>>>

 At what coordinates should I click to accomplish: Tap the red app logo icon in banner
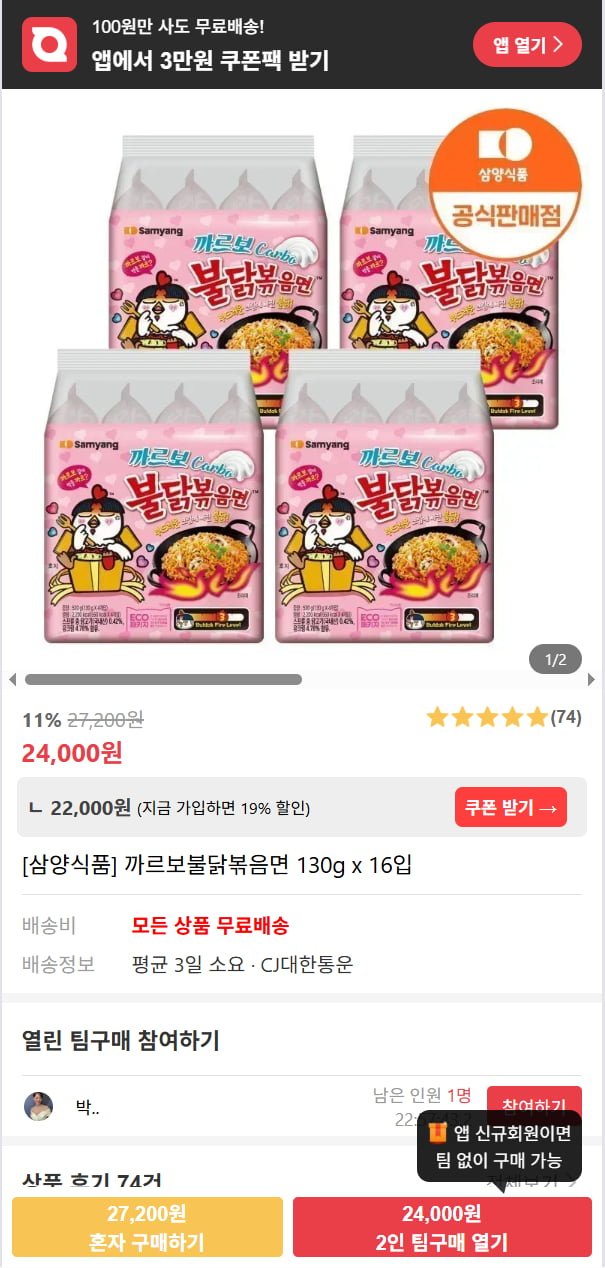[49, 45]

<<<
>>>

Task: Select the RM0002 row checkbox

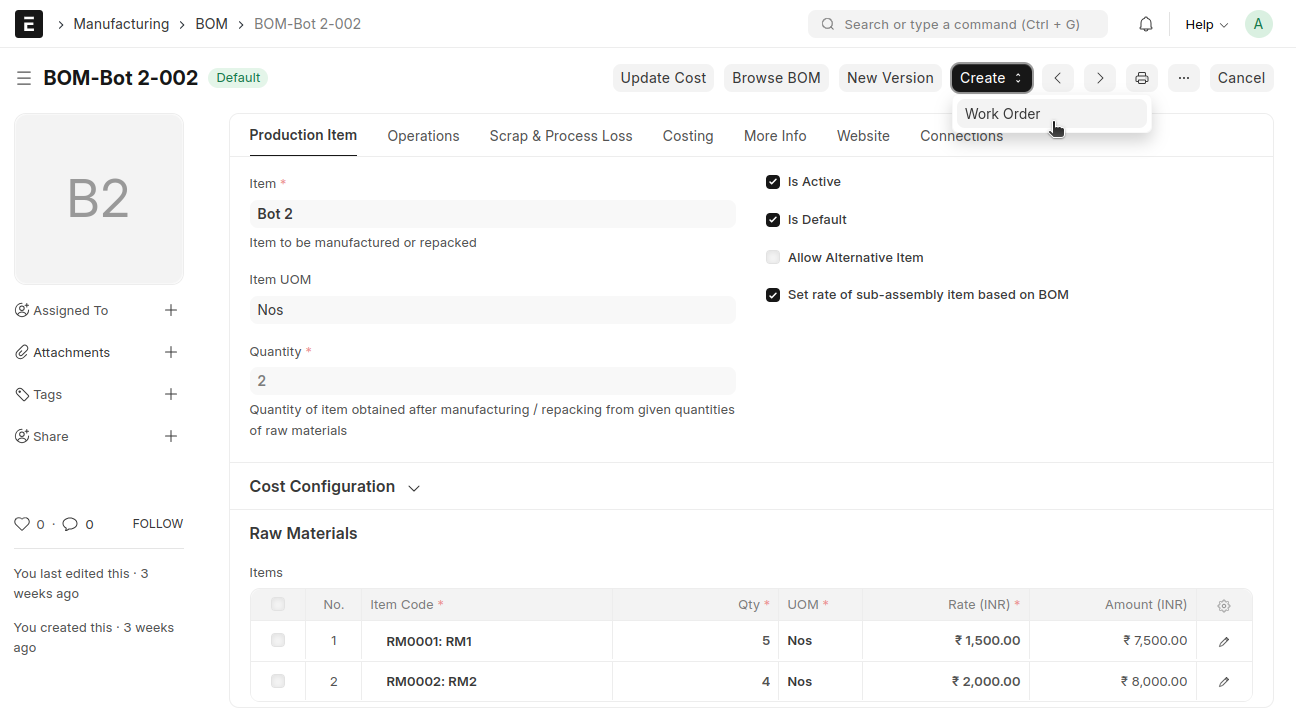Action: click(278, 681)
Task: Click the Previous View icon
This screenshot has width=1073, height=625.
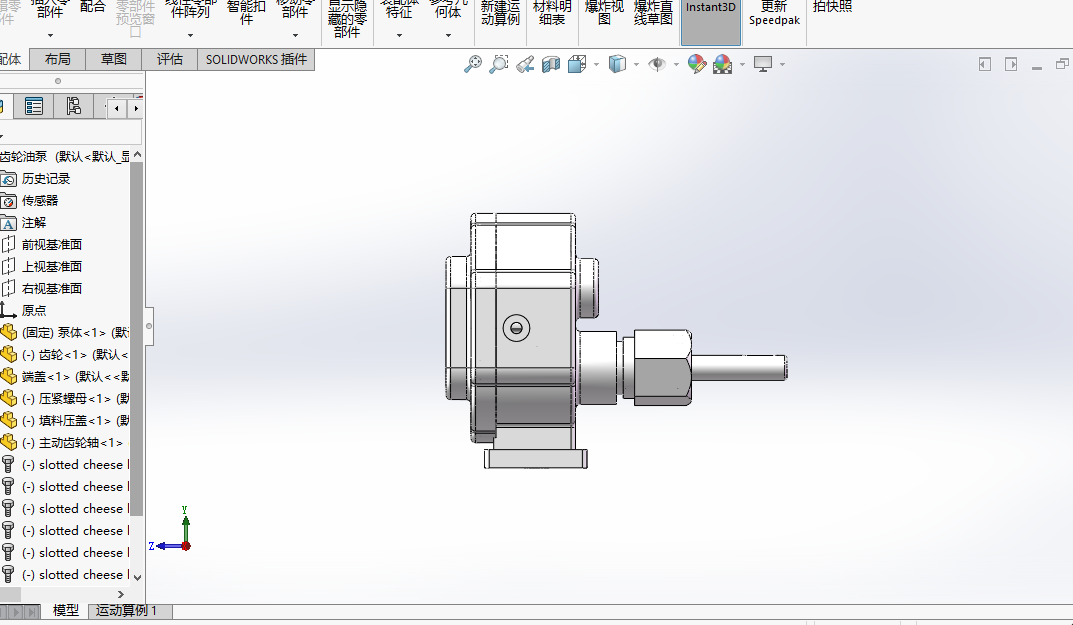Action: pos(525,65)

<<<

» **BRIEF**:
Could you write out the data starting at the line containing "Task: Click the Previous View icon" and ending at the line containing "Action: pos(525,65)", requests included, with the answer coordinates rescaled by 1.05 and rounded to whole numbers, halves up? Leave the pictures out.

» **OUTPUT FOR THIS EXERCISE**:
Task: Click the Previous View icon
This screenshot has width=1073, height=625.
Action: pos(551,68)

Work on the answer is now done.